PROMPT: An acceptable answer repeats exactly the line containing "Where should I click to: Click the blue" and all lines that follow it in the listing below, and it includes no pictures.

ENTRIES SUPPLIED:
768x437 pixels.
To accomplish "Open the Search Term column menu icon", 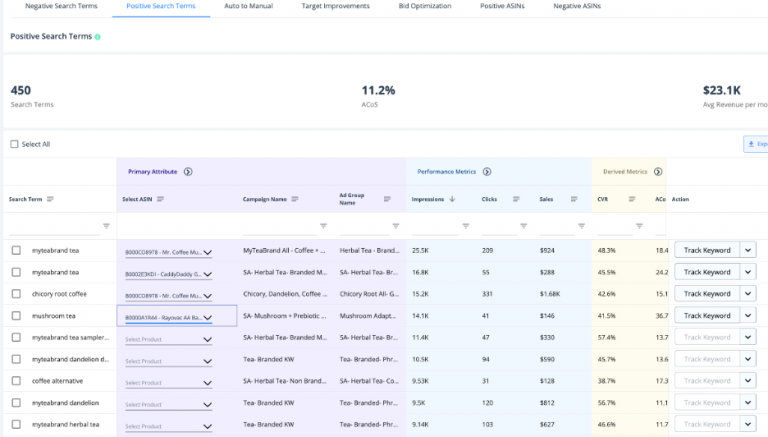I will [x=50, y=199].
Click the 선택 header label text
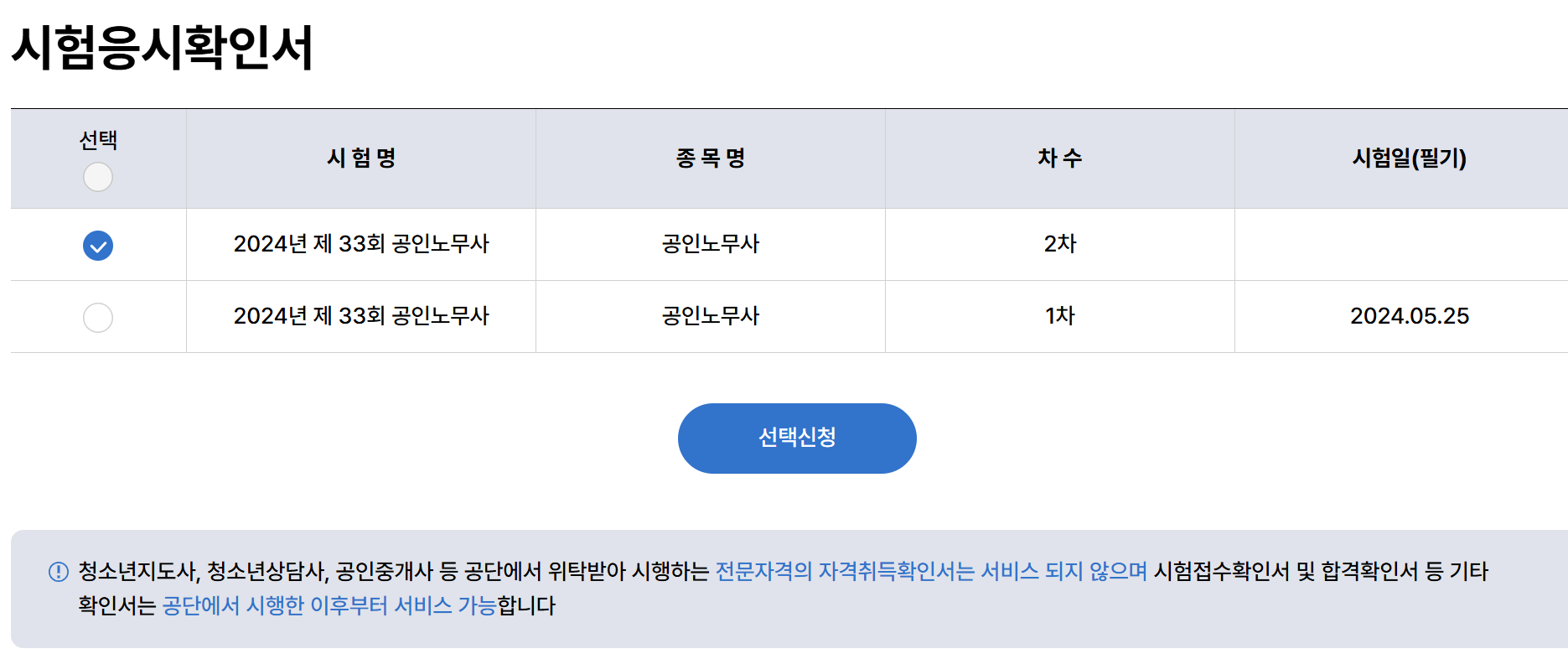The image size is (1568, 659). coord(98,140)
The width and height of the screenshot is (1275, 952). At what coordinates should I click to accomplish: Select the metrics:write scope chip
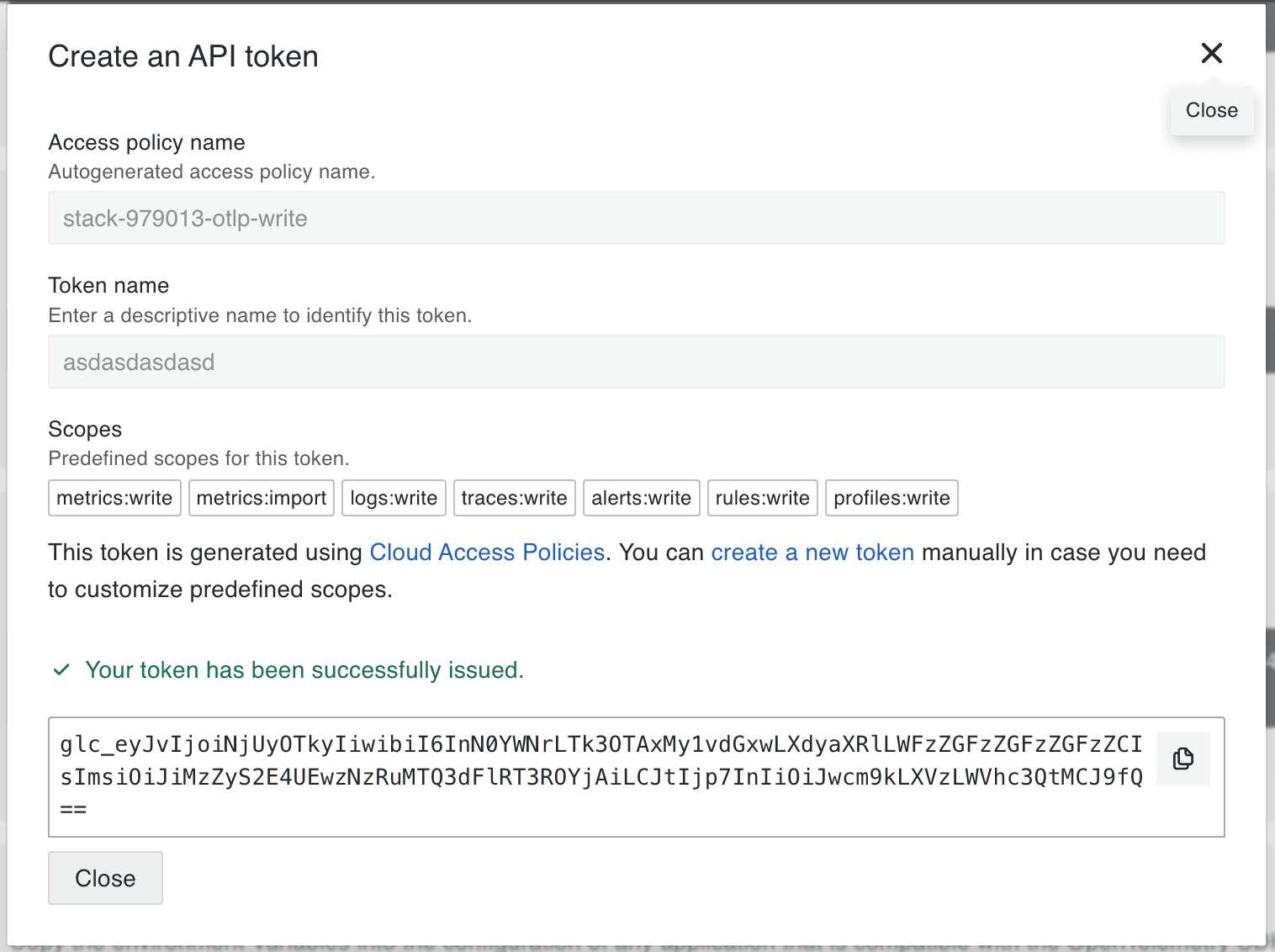click(114, 498)
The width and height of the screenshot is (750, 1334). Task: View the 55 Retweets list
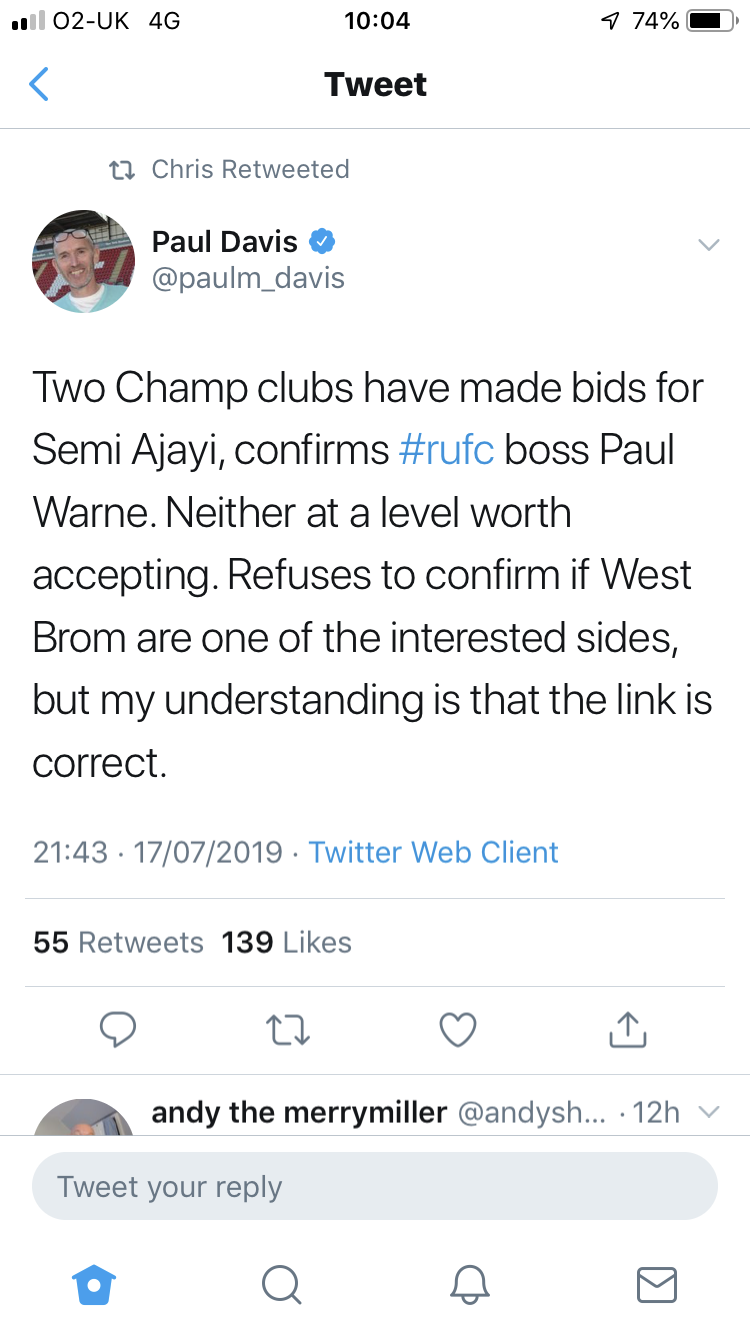(x=118, y=942)
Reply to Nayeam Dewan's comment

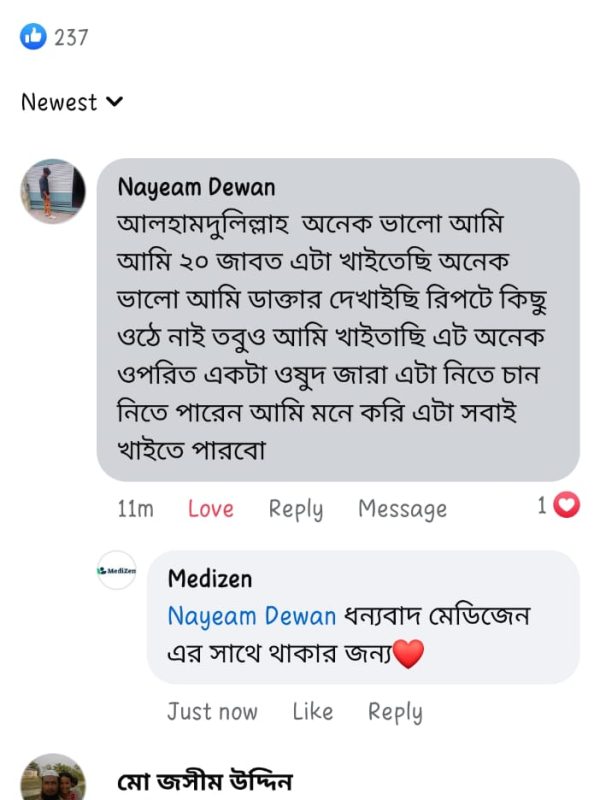tap(295, 509)
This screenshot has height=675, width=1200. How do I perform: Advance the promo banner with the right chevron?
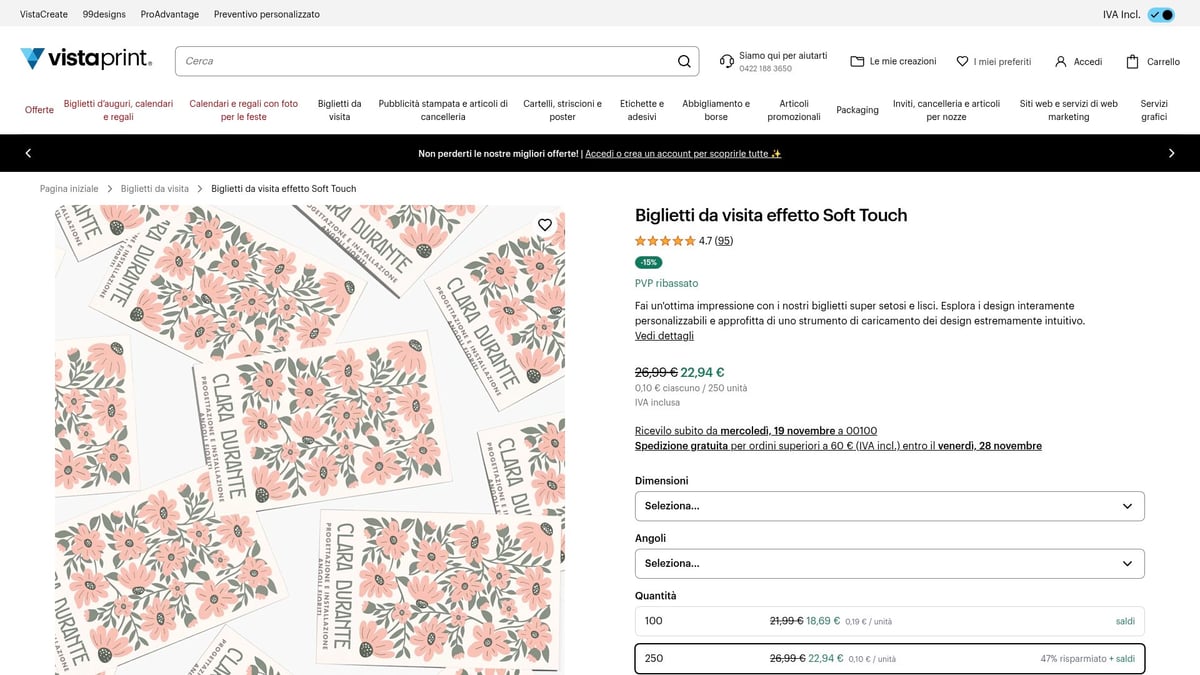click(1171, 154)
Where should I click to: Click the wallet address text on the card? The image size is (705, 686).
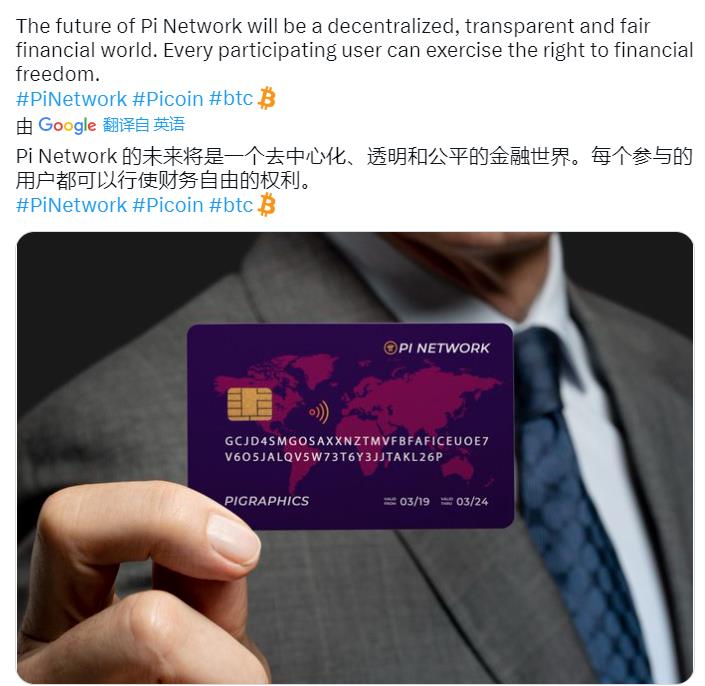357,449
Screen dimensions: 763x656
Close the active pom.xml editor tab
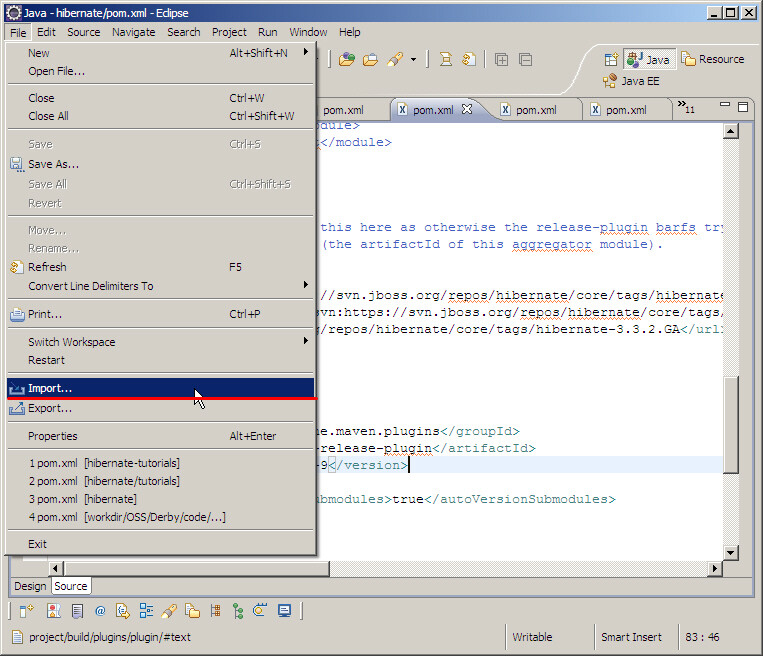click(x=466, y=109)
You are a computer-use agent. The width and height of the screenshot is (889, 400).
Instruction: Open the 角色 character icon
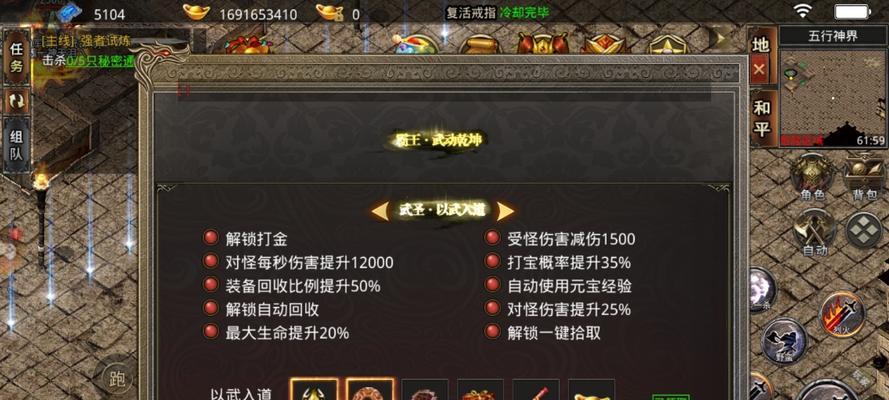[812, 176]
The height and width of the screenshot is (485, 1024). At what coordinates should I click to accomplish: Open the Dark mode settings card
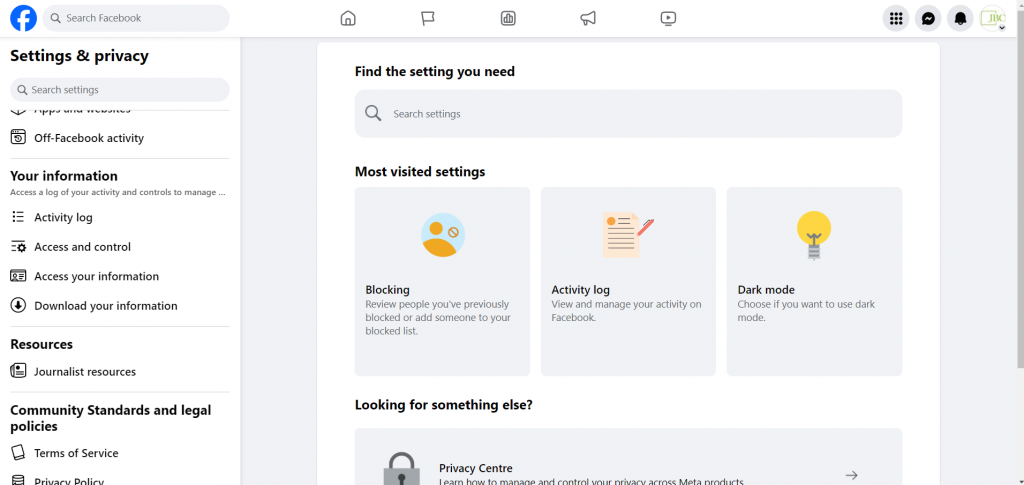coord(814,281)
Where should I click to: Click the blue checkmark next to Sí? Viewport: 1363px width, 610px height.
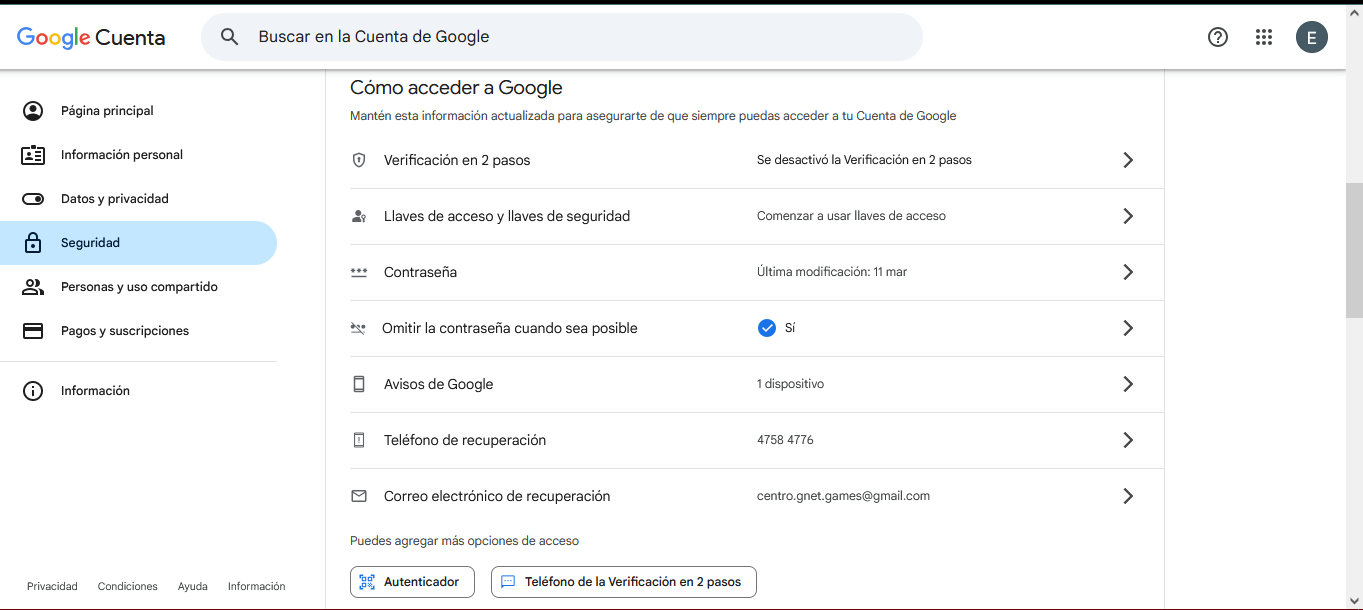[x=767, y=328]
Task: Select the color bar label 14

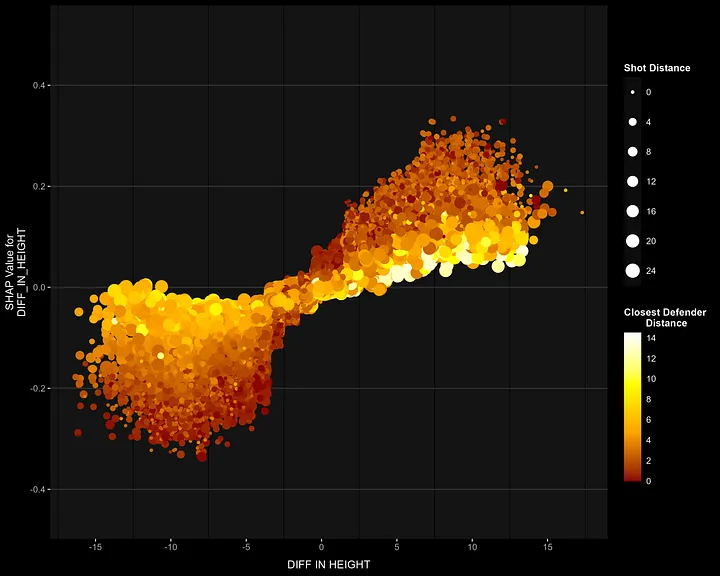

RESULT FOR THIS EXERCISE:
Where should I click to: Click the blue checkmark next to Sí? Viewport: 1363px width, 610px height.
[x=767, y=328]
Task: Select the color bar label 14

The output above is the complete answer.